WHAT YOU NEED TO DO: Write out the lines word for word, starting at the first line and ending at the line that contains "0, 1396, 10)", with both of those lines included.

(Item position entries)
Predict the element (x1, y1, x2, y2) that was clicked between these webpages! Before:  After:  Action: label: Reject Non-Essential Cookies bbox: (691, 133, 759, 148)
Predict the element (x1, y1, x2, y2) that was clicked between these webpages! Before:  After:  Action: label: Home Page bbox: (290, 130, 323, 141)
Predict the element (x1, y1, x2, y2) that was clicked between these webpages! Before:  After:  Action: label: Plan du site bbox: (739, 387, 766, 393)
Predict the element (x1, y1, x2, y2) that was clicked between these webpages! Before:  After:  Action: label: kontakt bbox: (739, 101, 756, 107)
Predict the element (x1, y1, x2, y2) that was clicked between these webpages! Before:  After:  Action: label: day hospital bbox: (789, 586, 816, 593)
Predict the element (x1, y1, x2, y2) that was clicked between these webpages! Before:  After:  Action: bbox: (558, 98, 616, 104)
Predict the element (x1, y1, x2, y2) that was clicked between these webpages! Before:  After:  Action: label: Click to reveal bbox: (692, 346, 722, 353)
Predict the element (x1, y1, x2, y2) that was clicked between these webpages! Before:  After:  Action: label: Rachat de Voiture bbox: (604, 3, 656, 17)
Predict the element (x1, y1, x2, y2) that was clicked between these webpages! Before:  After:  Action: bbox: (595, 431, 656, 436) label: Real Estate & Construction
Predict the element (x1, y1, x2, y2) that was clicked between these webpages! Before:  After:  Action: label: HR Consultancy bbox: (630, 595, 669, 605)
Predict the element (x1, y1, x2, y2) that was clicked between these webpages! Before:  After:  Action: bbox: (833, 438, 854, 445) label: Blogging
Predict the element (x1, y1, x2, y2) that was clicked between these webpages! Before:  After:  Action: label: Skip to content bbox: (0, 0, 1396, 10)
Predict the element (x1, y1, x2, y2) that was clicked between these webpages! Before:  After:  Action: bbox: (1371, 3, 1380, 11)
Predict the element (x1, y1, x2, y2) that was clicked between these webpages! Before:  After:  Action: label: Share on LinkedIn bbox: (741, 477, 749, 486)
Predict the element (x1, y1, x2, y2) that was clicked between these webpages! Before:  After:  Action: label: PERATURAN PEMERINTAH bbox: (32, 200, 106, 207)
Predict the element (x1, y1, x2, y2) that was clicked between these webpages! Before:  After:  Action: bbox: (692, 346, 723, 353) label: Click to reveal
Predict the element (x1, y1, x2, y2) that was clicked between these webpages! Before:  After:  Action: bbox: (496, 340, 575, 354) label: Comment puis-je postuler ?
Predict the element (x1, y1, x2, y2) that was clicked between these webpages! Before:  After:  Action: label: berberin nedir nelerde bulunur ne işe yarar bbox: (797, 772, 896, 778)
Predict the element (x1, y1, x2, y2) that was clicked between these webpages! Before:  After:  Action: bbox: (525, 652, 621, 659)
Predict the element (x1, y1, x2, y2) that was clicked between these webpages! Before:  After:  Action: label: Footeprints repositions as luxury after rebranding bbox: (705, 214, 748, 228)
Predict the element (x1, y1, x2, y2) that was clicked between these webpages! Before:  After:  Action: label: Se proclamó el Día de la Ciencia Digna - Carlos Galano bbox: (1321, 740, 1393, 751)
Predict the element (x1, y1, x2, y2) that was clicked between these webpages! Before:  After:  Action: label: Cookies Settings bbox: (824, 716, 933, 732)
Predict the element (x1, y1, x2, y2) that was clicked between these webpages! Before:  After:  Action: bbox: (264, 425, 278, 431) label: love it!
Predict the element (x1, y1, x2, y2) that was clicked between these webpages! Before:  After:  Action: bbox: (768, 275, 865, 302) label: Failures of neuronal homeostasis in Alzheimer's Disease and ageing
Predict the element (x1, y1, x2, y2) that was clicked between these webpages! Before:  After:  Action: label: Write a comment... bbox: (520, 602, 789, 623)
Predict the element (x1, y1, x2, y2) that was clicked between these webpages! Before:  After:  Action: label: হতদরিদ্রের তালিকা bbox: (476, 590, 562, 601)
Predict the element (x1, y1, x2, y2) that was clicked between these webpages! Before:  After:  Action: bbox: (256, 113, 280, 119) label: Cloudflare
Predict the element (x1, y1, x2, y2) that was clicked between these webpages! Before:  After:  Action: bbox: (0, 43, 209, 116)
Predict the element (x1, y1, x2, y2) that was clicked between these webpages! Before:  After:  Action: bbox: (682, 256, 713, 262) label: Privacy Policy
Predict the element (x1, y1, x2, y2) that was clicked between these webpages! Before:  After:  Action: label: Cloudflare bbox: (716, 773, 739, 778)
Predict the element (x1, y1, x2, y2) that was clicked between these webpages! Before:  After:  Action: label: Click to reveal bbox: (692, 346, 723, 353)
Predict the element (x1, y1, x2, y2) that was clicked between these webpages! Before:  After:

RESULT OF THIS TASK:
Predict the element (x1, y1, x2, y2) that was clicked between these webpages! Before:  After:  Action: label: Reject Non-Essential Cookies bbox: (691, 133, 759, 148)
Predict the element (x1, y1, x2, y2) that was clicked between these webpages! Before:  After:  Action: label: Home Page bbox: (290, 130, 323, 141)
Predict the element (x1, y1, x2, y2) that was clicked between these webpages! Before:  After:  Action: label: Plan du site bbox: (739, 387, 766, 393)
Predict the element (x1, y1, x2, y2) that was clicked between these webpages! Before:  After:  Action: label: kontakt bbox: (739, 101, 756, 107)
Predict the element (x1, y1, x2, y2) that was clicked between these webpages! Before:  After:  Action: label: day hospital bbox: (789, 586, 816, 593)
Predict the element (x1, y1, x2, y2) that was clicked between these webpages! Before:  After:  Action: bbox: (558, 98, 616, 104)
Predict the element (x1, y1, x2, y2) that was clicked between these webpages! Before:  After:  Action: label: Click to reveal bbox: (692, 346, 722, 353)
Predict the element (x1, y1, x2, y2) that was clicked between these webpages! Before:  After:  Action: label: Rachat de Voiture bbox: (604, 3, 656, 17)
Predict the element (x1, y1, x2, y2) that was clicked between these webpages! Before:  After:  Action: bbox: (595, 431, 656, 436) label: Real Estate & Construction
Predict the element (x1, y1, x2, y2) that was clicked between these webpages! Before:  After:  Action: label: HR Consultancy bbox: (630, 595, 669, 605)
Predict the element (x1, y1, x2, y2) that was clicked between these webpages! Before:  After:  Action: bbox: (833, 438, 854, 445) label: Blogging
Predict the element (x1, y1, x2, y2) that was clicked between these webpages! Before:  After:  Action: label: Skip to content bbox: (0, 0, 1396, 10)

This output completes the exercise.